In der Theorie liest sich alles einfach. Mindestens 90 % des Abbruchmaterials müssen für Wiederverwendung bzw. Recycling vorbereitet werden, bei Gebäuden braucht es Entwurfskonzepte für Anpassungsfähigkeit und Rückbau, Höchstmengen bei verwendeten Primärrohstoffen (Beton, Ziegel, Glas, Metall, Gips …) gilt es einzuhalten. (Auszug Umweltziel 4 der EU-Taxonomie) Die Praxis sieht vielfach noch anders aus. Wertvolle Materialien gehen verloren beziehungsweise landen im Downcycling. Verklebte Dämmungen, geflämmte Abdichtungen und z. B. Stahlbeton bieten keine gute Grundlage, um Materialien sortenrein wiederzuverwenden.
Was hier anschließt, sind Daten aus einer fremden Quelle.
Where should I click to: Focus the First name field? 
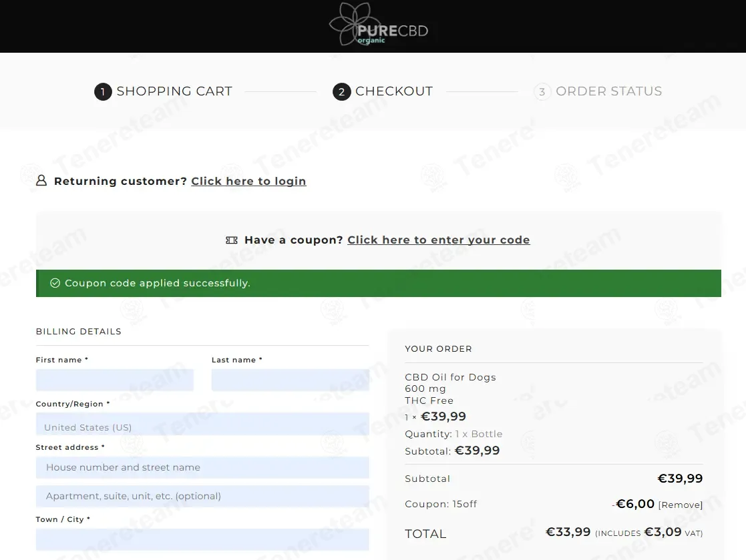click(x=115, y=380)
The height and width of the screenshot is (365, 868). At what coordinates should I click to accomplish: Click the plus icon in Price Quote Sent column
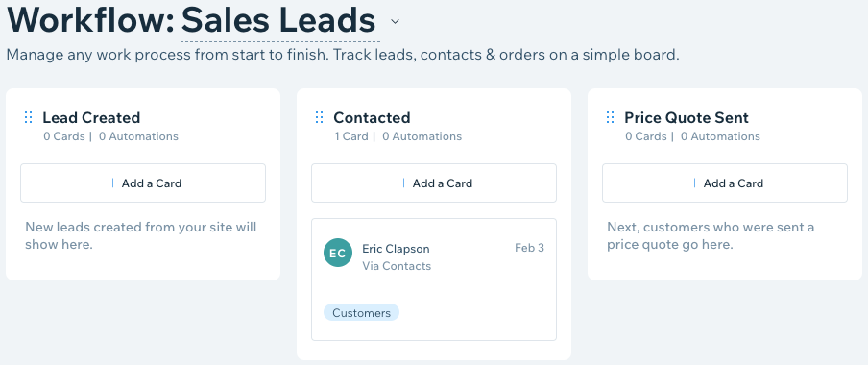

»Für die Zukunft braucht es neue Verbindungsmöglichkeiten und Konstruktionen, Wiederverwertung muss bereits vor dem Einbau mitbedacht werden«, fordert Simone Grassauer von der Umweltberatung Scale. Bauen muss ganzheitlicher gedacht werden, alle Lebenszyklusphasen sind zu berücksichtigen. »Gerade die letzte Phase schafft Mehrwerte.« Für ein breites Ausrollen von Re-Use ist es laut AEE Intec erforderlich, dass Akteure der Bauwirtschaft ihr Angebot anpassen, sich neue Berufsbilder entwickeln und Produkthersteller Loop-Produkte in allen Bauproduktklassen sowie Dienstleistungen zur Produktprüfung anbieten. Rückbauunternehmen müssen sich um den Re-Use-orientierten Rückbau kümmern und die Rückgabe organisieren.
Der Markt fehlt
Eine höhere Quote scheitert u. a. noch an fehlender Infrastruktur, fehlenden wirtschaftlichen Anreizen, regulatorischen Barrieren, mangelndem Fachwissen und logistischen Herausforderungen. »Viele Materialhersteller setzen sich mit Recycling auseinander, sie sagen aber, der Rücklauf von Materialien ist noch gering«, berichtet Grassauer. Es gibt inzwischen einen sehr lebendigen Diskurs sowohl in Planung als auch Materialherstellung und Bauausführung. Entscheidender Hemmschuh bei Re-Use ist die Tatsache, dass sich noch kein entsprechender Markt gebildet hat, keine Plattformen entwickelt wurden und gute Regulatorien fehlen.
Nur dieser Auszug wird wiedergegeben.